It makes better sense than any alternative explanation I have seen -- but it also seems 'thin,' in that ir raises the question of why 'they' should be so paranoid? The 'proles' have been pretty quiet for about 40 years now.
Ever since Jena I have been toying with a hypothesis: The "Ruling Class" is much larger than the core identified by either Domhoff & Mills identify -- well over 2% of the population and encompassing local elites (small capitalists, substantial independent professionals . . .).. One of the premises for this hypothesis is that "national decision making" is not the same as "rule," which must go much deeper into the society. And the 'big capitalists' & their servants know that: hence par of the calculations of the 'natinal elites' [all vocabulary here provisional and not too satisfacotry] involves maintaining the active loyalty of those 'local ruling classes.' Th e relations linking Pritzkers, Gateses, etc. to to auto dealers & local attorneys in Bloomington or Wichita pr evem Marcellus, Michigan are internal, not external, and one cannot consider either in isolation from the other.
(I can't remember my source here, but years ago I read some historian who was arguing that from the bronze age to the present rulers had usually made up about 5% of the population. Capitalism _is_, I assume, sharply different from all other social formations, but I don't know whether it would differ sharply in _this- respect or not.)
These local elites (or whatever) are _also_ the (or a) link between national rulers and the vast enforcement apparatus (staffed amd directed by non-ruling class personnel) which maintains order.
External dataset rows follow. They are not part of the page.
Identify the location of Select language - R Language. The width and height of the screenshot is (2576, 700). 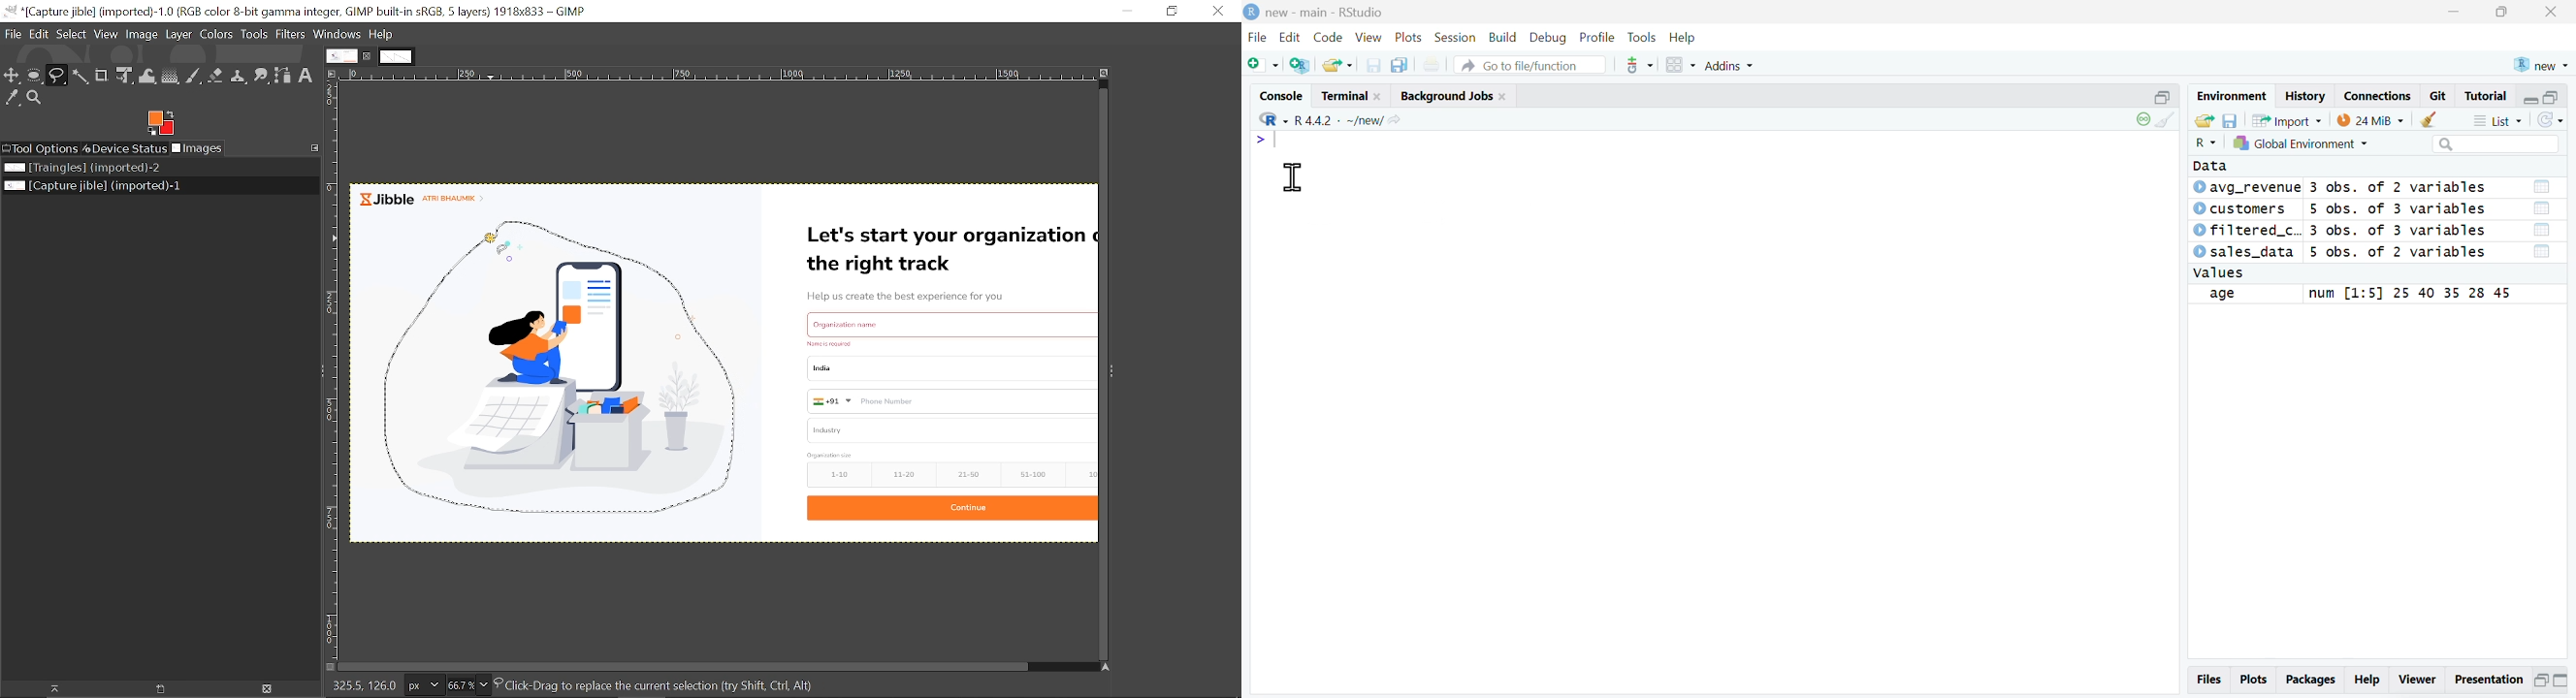
(1271, 120).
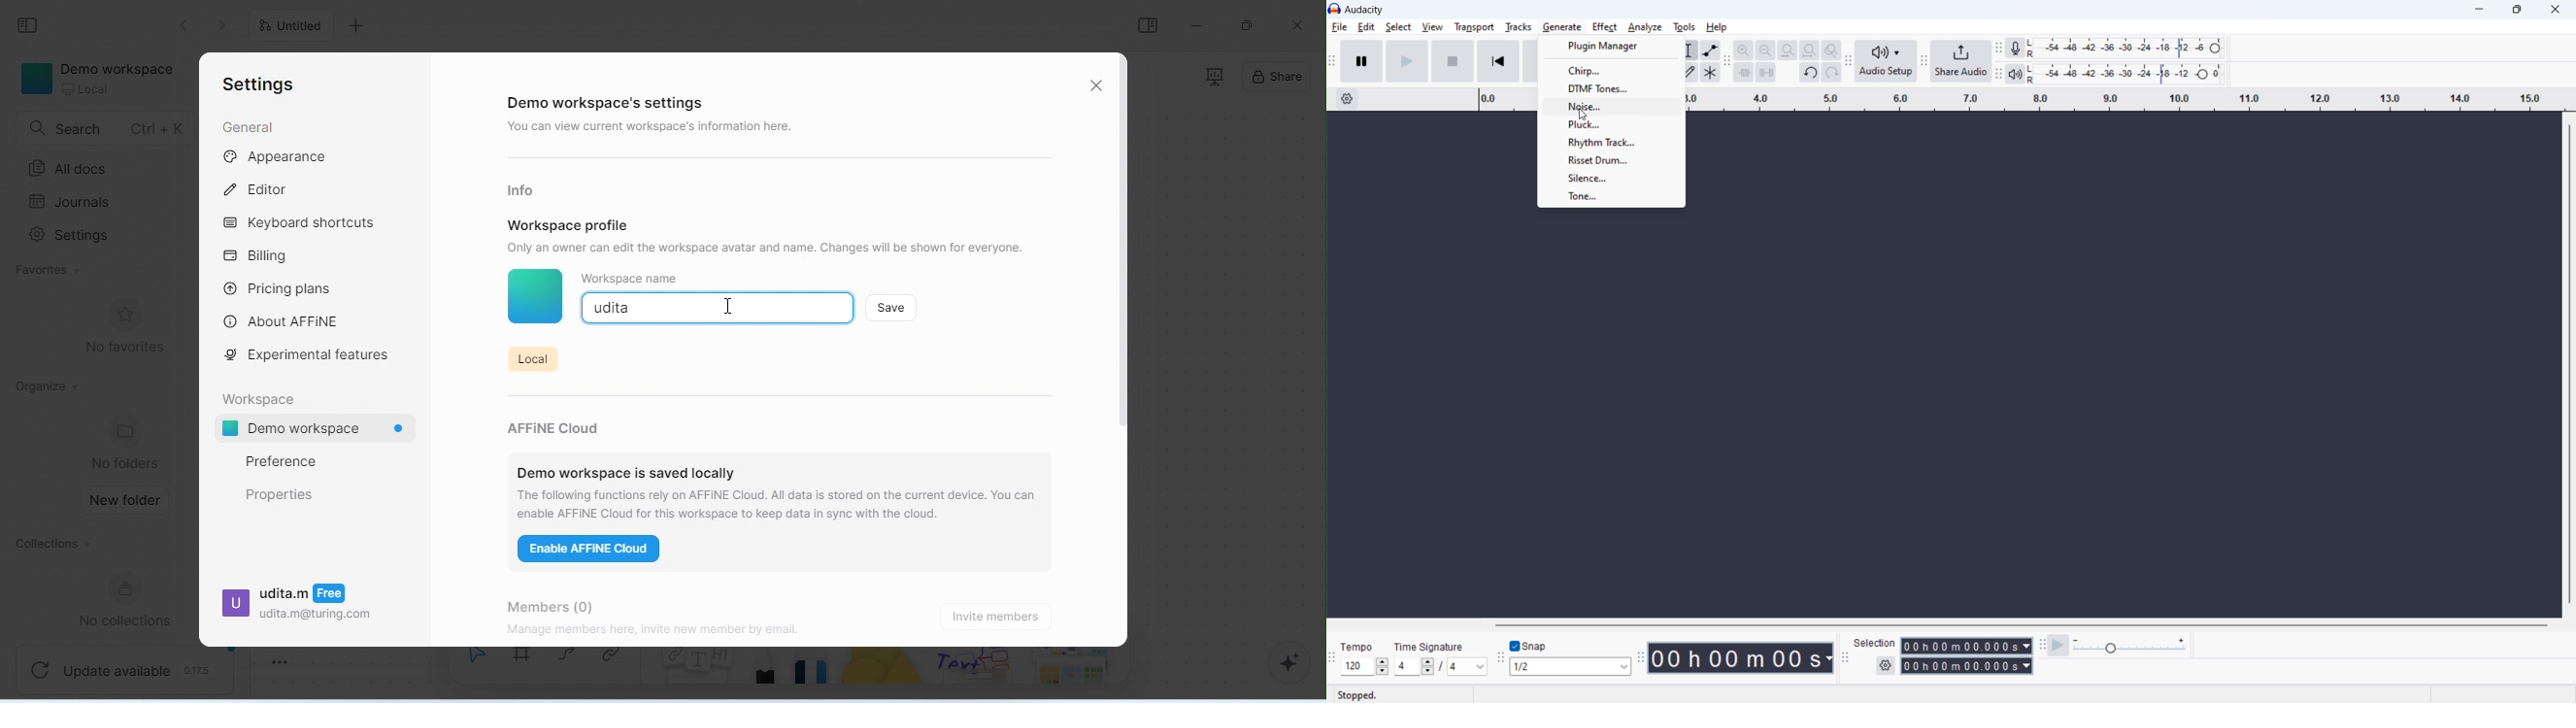  What do you see at coordinates (1518, 27) in the screenshot?
I see `tracks` at bounding box center [1518, 27].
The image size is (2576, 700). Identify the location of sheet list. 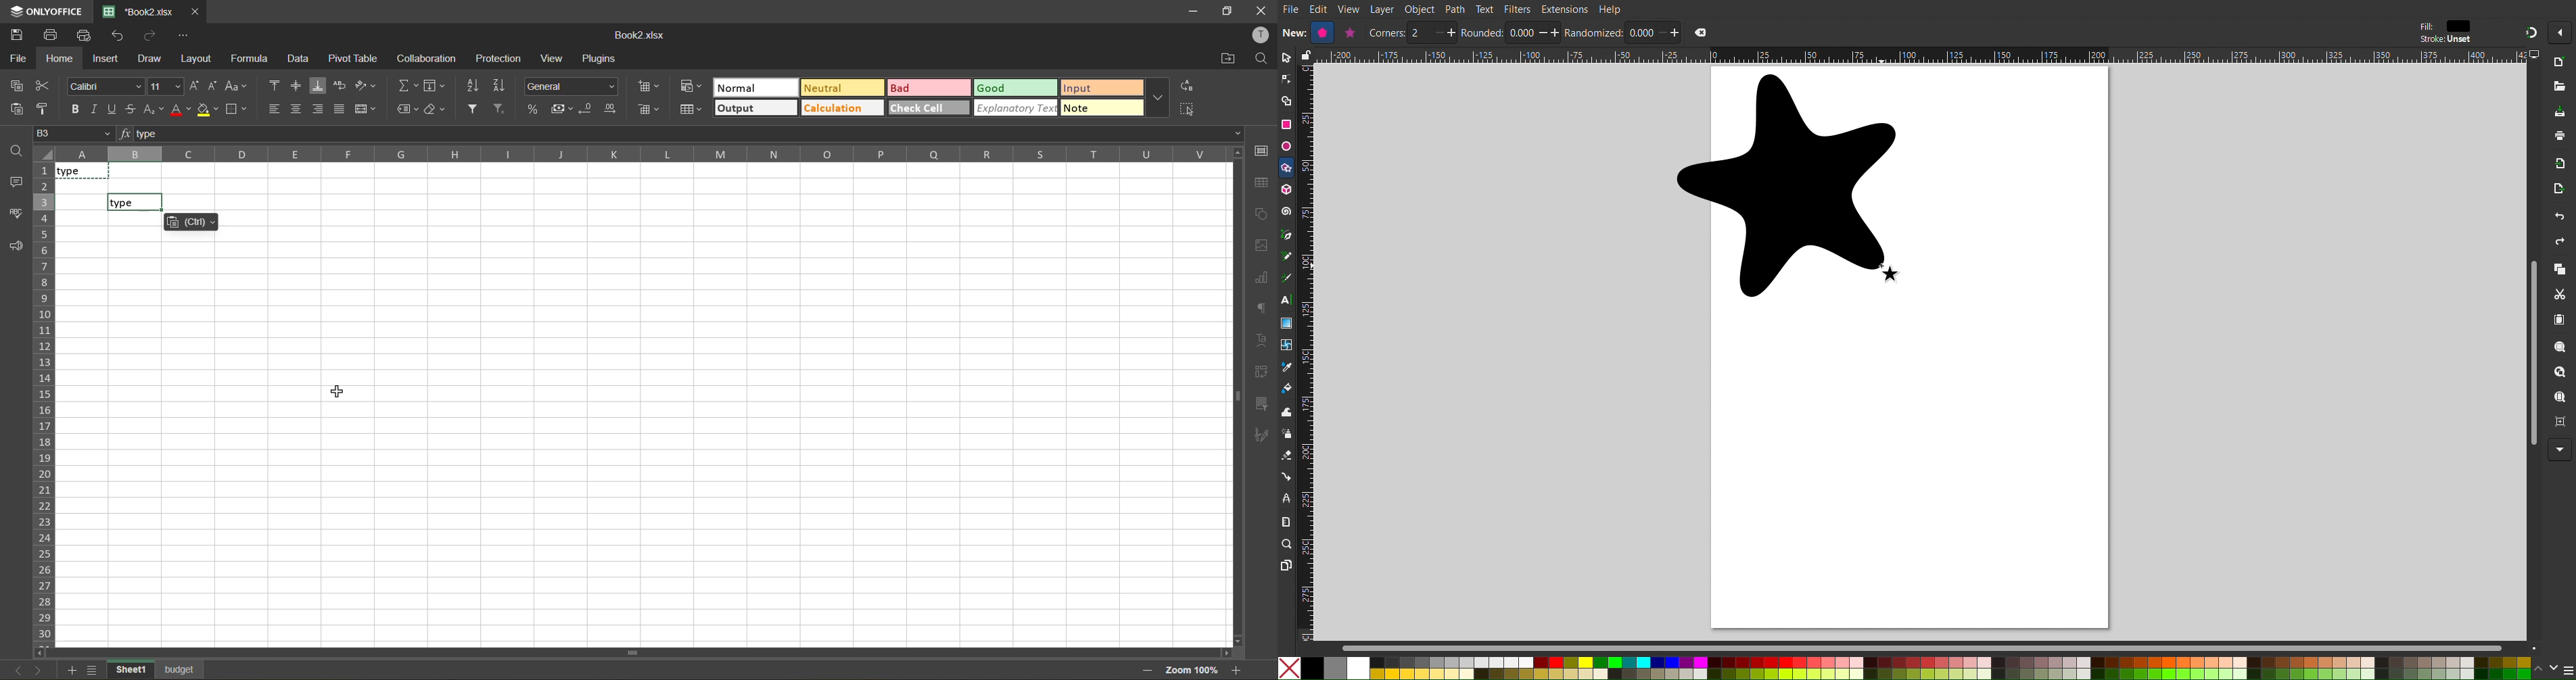
(93, 669).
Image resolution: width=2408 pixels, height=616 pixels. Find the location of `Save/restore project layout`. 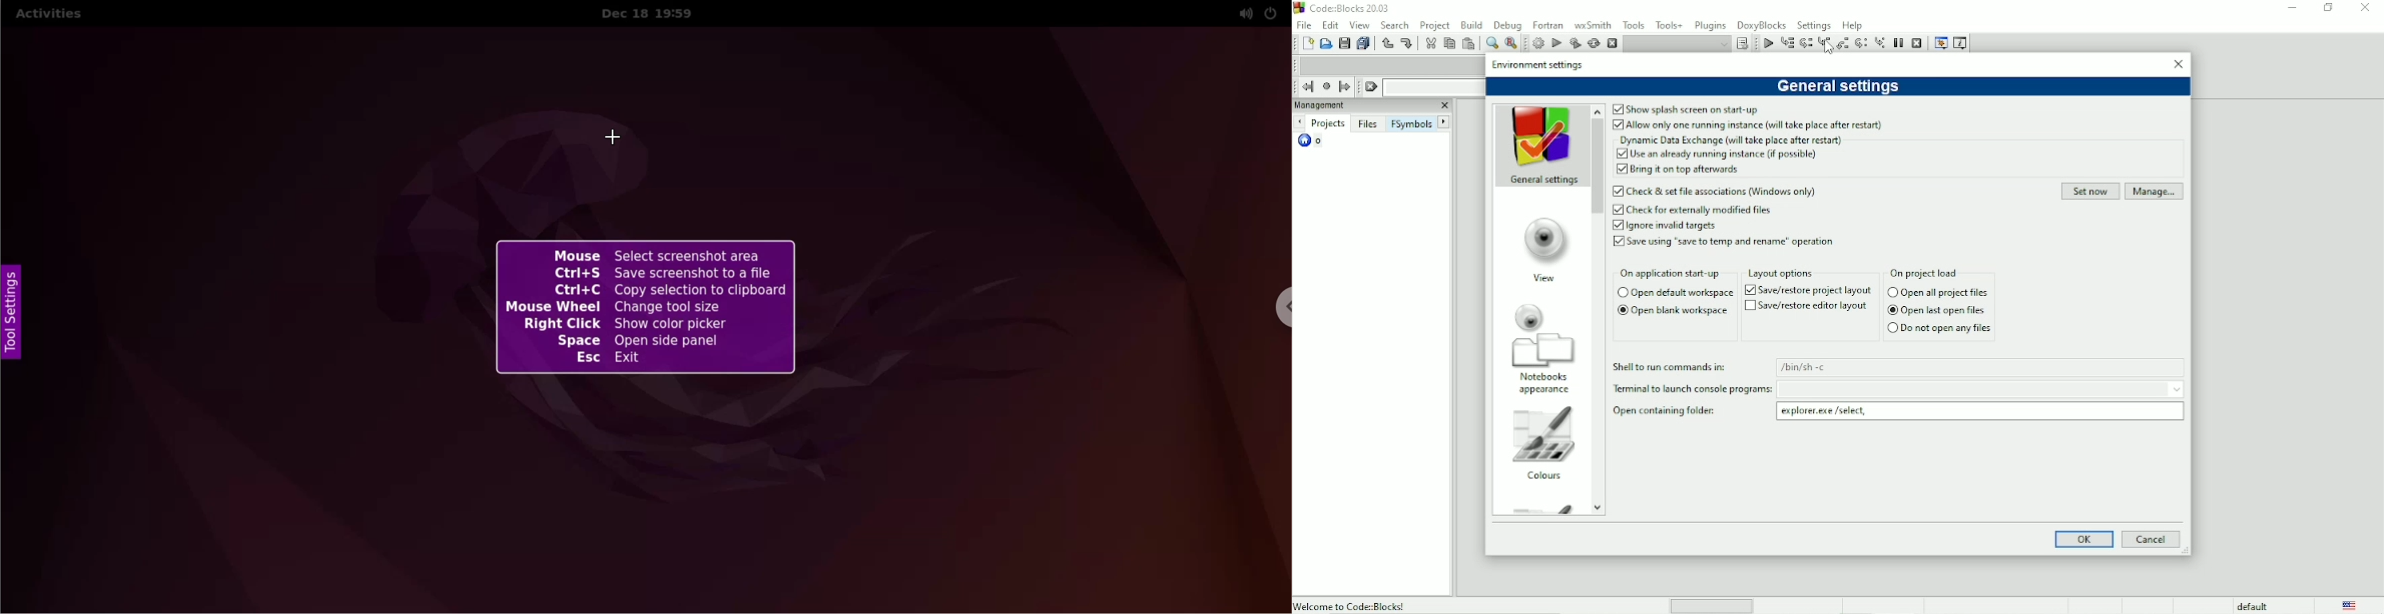

Save/restore project layout is located at coordinates (1808, 290).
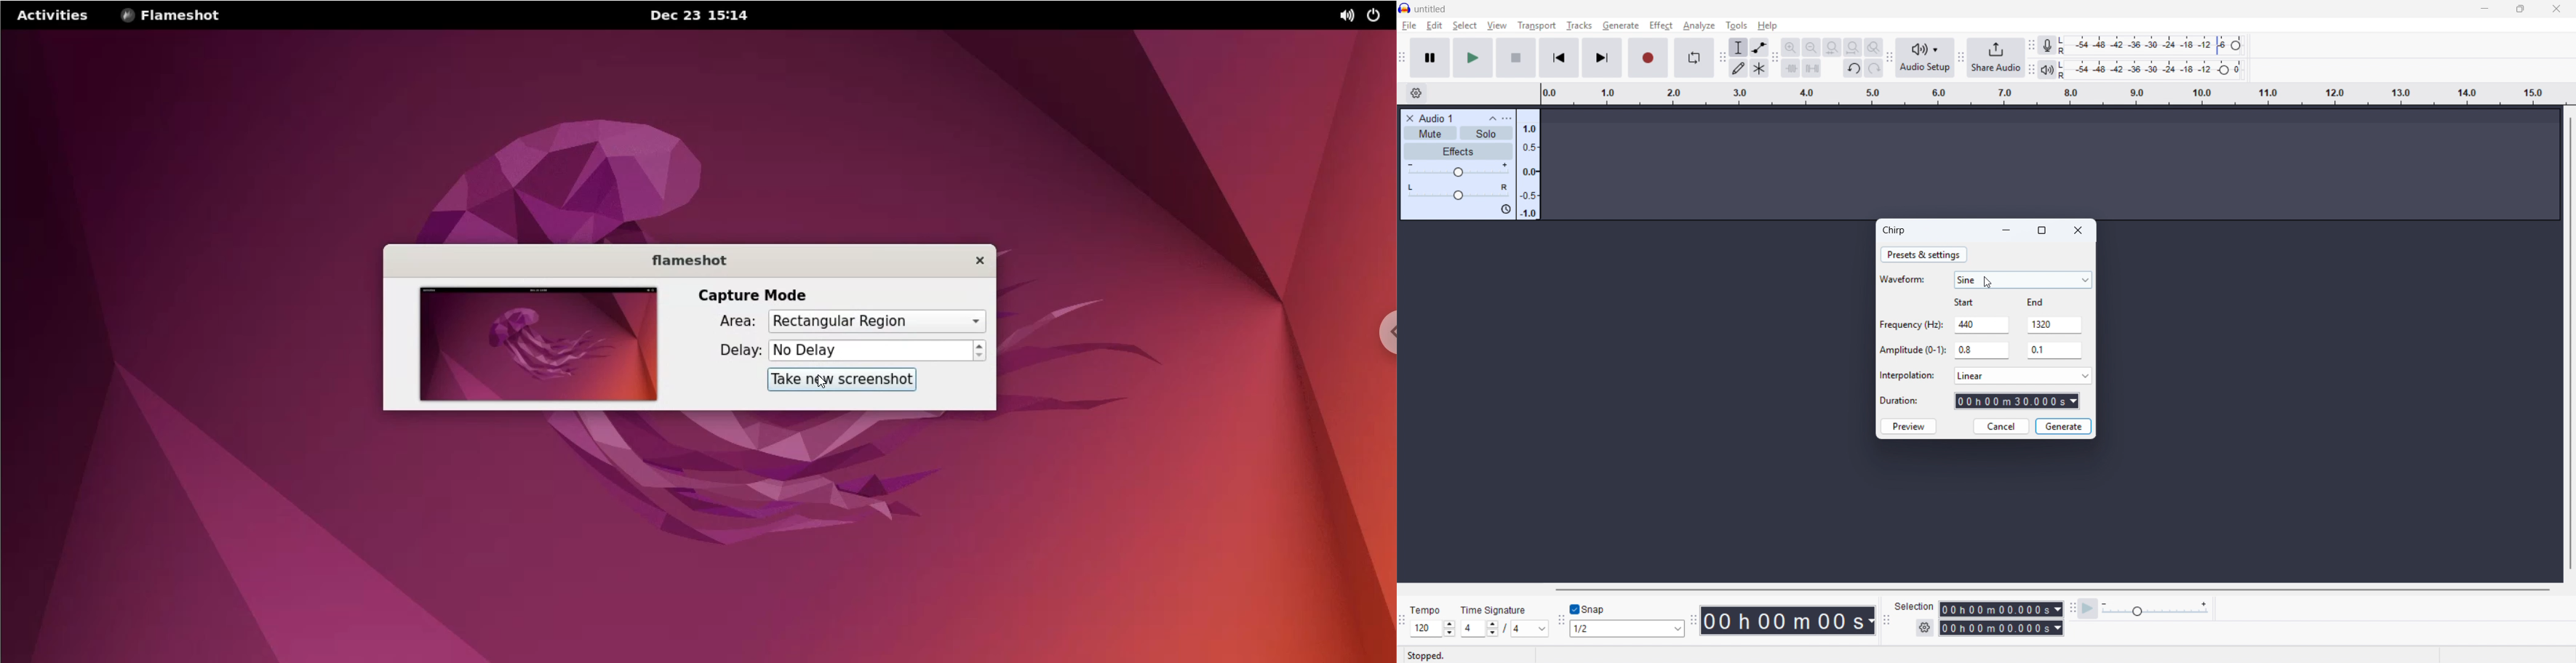  I want to click on Audio setup , so click(1926, 58).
Not just the police but educational bureaucracies, local charity organizations, county and municpal governments, local editors (increasingly merely employees of chains but still having to make day-to-day decisions on their own), local union bureaucrats, higher civil servants at both state & local levels, . . ..
In sum, I think it at least important to seriously consider that Domhoff and Mills, while invaluable, were seriously lacking in their implicit/explicit assumptions as to what a ruling cvlass consisted of.
Most of the national elite probably disapprove of such outrages as the Jena events; but to take action against such locaol injustices would endanger both the mroalle of the enfdorcement apparatus (police) AND of those local elites who, I'm suggesting, must be considered part of the ruling class proper.